NEW YORK - NOVEMBER 11: The Delany Medical Center advertises for flu shots on November 11, 2009 in the Bronx. The medical center has experienced higher than average interest in the shots as they have supplies of both the seasonal flu vaccine and the H1N1 vaccine. Due to limited supplies and nationwide concern over the flu, the web browser Google unveiled a new service yesterday which will assist people in finding the closest places to receive their seasonal and H1N1 flu shots. (Photo by Spencer Platt/Getty Images)
New York City is launching a new hotline that will provide concerned residents with information on what to do if they or a family member feels sick with flu-like illness.
The NYC Flu Line with launch tomorrow, a press release obtained by NBCNewYork said.

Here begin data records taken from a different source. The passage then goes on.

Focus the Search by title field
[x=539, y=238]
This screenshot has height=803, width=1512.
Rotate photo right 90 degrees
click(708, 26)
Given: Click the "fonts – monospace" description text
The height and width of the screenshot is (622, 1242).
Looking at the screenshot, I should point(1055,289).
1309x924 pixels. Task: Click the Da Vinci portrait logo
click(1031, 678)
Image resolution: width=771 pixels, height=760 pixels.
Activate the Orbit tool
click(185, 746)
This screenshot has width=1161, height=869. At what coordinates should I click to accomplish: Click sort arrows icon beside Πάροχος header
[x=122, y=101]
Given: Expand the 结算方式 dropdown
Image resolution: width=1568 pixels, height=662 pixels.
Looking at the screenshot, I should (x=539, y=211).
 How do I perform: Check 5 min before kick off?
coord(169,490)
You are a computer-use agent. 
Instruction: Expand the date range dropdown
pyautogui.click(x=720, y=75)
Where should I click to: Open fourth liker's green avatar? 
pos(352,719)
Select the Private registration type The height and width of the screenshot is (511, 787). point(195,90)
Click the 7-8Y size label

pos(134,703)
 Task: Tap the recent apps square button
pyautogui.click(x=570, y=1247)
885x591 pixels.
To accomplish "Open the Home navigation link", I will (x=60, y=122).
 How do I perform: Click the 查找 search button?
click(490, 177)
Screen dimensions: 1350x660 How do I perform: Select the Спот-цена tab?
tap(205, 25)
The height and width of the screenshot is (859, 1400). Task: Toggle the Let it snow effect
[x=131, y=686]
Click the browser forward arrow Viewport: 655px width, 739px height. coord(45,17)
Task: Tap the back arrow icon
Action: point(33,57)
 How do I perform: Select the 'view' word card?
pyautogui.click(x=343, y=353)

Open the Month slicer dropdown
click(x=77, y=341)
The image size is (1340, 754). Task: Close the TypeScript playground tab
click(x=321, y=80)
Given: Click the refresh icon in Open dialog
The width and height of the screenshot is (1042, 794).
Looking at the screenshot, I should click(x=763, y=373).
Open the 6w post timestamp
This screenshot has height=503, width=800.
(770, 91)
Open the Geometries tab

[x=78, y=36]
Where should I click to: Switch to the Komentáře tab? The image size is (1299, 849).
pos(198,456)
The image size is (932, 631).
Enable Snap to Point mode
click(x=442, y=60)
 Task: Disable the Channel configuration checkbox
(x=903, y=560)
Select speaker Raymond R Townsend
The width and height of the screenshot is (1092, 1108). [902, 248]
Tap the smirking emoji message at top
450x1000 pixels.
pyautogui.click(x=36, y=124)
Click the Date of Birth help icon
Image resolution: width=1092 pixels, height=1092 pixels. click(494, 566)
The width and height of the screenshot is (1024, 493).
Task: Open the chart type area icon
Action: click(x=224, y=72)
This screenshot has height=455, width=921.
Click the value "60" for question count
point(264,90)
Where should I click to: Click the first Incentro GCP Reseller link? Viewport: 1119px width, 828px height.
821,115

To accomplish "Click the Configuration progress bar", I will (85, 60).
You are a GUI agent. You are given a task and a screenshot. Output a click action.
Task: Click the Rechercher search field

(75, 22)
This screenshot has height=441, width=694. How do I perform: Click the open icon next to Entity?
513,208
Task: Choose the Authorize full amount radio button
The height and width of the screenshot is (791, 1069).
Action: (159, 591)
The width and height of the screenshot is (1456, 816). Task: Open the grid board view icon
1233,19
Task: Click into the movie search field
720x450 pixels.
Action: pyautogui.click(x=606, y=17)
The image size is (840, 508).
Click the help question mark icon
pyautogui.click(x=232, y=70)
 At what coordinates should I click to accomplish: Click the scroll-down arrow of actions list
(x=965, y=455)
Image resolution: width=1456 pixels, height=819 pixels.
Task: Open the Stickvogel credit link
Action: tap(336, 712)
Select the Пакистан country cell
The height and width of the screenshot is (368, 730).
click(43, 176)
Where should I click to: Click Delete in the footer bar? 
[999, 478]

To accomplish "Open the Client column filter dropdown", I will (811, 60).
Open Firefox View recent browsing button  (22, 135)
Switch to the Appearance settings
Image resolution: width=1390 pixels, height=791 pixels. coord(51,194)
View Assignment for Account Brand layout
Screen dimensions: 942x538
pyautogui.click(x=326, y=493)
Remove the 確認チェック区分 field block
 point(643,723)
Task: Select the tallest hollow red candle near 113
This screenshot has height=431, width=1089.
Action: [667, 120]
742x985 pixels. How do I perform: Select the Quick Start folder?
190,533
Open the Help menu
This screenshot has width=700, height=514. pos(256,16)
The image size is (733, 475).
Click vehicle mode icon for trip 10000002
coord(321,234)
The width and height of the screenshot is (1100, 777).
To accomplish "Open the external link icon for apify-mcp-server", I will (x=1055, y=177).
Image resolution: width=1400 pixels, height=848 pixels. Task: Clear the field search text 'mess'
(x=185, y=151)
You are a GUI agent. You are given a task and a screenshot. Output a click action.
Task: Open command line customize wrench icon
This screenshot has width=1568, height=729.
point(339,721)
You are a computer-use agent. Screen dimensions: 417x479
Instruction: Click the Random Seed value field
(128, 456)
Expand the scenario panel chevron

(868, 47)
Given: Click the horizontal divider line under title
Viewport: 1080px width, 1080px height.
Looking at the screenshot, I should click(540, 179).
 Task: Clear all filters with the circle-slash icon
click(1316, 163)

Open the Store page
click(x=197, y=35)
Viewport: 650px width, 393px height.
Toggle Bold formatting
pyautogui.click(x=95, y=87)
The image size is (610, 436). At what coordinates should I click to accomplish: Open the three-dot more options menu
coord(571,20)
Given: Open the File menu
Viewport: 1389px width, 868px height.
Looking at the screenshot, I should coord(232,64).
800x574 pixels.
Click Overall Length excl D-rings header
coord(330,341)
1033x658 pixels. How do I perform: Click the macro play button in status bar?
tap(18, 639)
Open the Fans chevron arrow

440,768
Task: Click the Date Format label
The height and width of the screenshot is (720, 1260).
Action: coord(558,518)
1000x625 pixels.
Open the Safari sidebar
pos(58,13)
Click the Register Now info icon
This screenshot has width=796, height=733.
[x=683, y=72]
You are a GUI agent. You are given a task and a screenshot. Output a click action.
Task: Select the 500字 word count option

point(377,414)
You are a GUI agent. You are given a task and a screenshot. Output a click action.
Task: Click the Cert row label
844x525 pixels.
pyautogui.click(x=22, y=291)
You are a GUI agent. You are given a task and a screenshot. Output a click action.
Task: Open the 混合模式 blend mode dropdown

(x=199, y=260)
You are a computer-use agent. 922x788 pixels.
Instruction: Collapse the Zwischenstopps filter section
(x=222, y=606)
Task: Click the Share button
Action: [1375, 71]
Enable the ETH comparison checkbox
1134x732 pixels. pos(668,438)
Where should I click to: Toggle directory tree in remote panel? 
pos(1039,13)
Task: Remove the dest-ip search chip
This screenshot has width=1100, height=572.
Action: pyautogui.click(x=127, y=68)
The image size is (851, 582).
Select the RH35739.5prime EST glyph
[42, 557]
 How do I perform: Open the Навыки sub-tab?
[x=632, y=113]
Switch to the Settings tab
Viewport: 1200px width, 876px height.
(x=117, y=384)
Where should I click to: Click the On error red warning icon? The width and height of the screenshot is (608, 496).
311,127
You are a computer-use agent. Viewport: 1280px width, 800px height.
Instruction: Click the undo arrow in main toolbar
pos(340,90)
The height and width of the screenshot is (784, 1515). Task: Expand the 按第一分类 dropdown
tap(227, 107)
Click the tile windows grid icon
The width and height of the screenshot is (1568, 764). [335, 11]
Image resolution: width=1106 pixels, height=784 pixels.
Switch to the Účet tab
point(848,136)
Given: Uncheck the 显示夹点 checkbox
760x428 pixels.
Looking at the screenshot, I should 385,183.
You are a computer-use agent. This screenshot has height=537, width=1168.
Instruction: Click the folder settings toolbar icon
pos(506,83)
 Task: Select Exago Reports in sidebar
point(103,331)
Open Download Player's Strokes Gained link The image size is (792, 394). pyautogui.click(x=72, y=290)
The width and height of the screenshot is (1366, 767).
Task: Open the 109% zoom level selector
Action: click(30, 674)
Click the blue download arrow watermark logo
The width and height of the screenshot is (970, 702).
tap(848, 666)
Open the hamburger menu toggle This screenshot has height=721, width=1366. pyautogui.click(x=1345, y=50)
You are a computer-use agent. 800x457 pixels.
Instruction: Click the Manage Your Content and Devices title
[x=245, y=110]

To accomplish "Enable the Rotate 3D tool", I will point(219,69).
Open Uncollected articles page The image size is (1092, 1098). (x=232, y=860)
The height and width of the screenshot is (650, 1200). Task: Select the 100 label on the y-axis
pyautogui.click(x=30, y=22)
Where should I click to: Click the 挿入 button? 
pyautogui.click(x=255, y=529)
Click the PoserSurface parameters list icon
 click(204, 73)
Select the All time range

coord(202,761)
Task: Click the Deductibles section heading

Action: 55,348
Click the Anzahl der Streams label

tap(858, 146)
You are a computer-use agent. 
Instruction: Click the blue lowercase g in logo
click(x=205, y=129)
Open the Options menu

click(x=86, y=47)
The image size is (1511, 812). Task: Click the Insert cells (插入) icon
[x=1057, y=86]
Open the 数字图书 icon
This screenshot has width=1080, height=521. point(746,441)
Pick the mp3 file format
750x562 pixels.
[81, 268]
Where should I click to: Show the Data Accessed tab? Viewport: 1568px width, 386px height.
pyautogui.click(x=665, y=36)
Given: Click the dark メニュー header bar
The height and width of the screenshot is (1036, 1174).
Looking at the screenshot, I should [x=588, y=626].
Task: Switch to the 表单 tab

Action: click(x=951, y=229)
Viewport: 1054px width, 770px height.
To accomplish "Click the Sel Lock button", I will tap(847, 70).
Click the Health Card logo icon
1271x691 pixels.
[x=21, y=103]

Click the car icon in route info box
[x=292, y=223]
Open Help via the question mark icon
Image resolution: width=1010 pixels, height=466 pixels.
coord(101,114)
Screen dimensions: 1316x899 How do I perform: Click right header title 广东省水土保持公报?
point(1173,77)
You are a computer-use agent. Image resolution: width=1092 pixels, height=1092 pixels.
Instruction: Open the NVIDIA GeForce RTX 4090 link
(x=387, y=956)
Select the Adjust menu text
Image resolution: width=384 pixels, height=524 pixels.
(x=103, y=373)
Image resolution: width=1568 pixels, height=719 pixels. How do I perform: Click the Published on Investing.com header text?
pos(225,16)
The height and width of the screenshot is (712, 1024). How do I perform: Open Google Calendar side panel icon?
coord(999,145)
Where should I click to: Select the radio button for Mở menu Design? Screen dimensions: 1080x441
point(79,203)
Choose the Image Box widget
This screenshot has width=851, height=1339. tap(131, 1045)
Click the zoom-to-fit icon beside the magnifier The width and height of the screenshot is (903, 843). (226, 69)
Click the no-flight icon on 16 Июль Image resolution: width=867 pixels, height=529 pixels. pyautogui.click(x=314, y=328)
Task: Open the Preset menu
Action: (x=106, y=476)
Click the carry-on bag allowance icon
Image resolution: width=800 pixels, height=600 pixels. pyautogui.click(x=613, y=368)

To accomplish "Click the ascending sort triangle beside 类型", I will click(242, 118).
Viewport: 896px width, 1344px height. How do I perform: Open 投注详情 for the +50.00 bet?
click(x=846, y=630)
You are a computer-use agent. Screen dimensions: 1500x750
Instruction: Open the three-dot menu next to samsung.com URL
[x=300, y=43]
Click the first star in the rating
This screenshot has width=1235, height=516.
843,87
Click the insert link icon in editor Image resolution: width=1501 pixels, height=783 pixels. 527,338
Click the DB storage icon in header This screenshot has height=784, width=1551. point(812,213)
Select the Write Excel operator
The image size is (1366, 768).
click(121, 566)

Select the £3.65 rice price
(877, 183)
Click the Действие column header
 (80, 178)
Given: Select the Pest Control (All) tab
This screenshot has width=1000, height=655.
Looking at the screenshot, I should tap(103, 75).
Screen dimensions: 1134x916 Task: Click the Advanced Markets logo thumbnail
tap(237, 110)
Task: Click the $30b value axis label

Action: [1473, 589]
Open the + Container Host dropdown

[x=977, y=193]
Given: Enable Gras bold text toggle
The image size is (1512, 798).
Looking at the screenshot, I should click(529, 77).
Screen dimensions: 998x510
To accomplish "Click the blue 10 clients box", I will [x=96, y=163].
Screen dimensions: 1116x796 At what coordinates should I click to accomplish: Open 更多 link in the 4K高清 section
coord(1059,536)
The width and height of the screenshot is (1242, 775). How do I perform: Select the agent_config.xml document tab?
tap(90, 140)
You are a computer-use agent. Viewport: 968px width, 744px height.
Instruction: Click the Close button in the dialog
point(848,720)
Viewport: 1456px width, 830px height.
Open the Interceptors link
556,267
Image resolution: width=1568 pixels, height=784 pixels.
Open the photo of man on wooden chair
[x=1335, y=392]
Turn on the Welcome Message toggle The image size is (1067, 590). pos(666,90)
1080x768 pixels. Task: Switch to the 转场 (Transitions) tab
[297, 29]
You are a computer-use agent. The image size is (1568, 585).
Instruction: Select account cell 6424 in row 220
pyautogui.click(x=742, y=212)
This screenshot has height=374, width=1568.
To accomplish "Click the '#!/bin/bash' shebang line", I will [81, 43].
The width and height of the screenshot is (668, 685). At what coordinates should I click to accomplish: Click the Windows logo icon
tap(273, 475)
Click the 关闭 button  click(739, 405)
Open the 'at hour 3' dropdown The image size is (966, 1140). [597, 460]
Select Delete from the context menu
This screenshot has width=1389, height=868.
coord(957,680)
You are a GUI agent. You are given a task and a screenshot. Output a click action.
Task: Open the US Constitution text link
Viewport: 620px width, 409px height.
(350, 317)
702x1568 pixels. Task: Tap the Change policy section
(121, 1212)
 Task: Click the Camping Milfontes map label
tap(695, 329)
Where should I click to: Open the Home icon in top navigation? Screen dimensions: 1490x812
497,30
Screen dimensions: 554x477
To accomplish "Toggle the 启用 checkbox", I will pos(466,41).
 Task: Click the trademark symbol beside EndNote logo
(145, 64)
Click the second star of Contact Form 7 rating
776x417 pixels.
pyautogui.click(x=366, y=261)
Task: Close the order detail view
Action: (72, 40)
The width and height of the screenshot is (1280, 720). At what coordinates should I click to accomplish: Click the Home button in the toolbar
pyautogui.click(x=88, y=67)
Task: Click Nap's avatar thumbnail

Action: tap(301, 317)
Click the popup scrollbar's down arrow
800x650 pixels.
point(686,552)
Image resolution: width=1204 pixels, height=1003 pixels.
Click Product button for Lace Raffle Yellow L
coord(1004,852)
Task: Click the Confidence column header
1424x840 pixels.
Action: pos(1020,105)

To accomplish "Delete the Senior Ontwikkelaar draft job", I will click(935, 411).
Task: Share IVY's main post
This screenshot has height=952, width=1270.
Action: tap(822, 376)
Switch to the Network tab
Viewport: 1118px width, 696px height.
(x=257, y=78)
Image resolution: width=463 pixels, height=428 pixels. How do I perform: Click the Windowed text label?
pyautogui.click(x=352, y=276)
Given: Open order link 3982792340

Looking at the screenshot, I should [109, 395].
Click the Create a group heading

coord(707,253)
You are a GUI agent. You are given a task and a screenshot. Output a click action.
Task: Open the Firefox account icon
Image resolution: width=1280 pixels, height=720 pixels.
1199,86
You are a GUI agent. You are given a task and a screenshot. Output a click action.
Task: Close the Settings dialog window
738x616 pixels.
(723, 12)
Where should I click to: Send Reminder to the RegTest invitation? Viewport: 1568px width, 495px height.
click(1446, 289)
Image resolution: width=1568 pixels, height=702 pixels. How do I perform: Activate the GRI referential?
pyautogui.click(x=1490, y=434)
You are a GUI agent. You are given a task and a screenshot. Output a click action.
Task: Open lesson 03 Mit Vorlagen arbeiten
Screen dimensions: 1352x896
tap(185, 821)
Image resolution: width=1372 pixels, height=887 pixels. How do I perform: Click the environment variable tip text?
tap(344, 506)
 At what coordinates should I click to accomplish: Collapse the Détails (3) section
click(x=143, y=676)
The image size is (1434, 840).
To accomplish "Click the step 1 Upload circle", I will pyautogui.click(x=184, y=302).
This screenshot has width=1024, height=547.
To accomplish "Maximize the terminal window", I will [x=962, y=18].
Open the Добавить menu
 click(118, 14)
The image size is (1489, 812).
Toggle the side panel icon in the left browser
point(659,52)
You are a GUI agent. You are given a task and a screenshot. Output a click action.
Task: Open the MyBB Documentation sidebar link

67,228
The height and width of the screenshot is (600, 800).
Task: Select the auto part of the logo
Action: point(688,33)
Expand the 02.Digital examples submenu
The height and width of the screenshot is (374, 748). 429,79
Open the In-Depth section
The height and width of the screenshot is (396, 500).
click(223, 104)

Callers with symptoms of influenza will be connected to registered nurses, who will provide information and advice on whether to seek care. For concerned patients who don’t have or can’t reach a regular health care provider, NYC FluLine is an alternative to standing in line at a hospital emergency department, the City said.
“The city is activating the NYC FluLine to help New Yorkers decide if they need medical care for symptoms that might be a sign of influenza,” said Dr. Thomas Farley, New York City Health Commissioner.
On Sunday it was reported that turnout is way up at swine flu vaccine clinics the city is holding at public schools around the city.
A total of 7,784 people were vaccinated at seven schools on Saturday. That's compared to only 1,701 on Nov. 7, the first day of the weekend vaccination clinics.
City health officials set up the weekend clinics to vaccinate middle school and high school students. After turnout was light on the first weekend they expanded the pool to include pregnant women, people who care for infants and adults with underlying medical conditions.
The swine flu vaccine is being offered to elementary schoolchildren at school.
The weekend clinics continue until Dec. 13.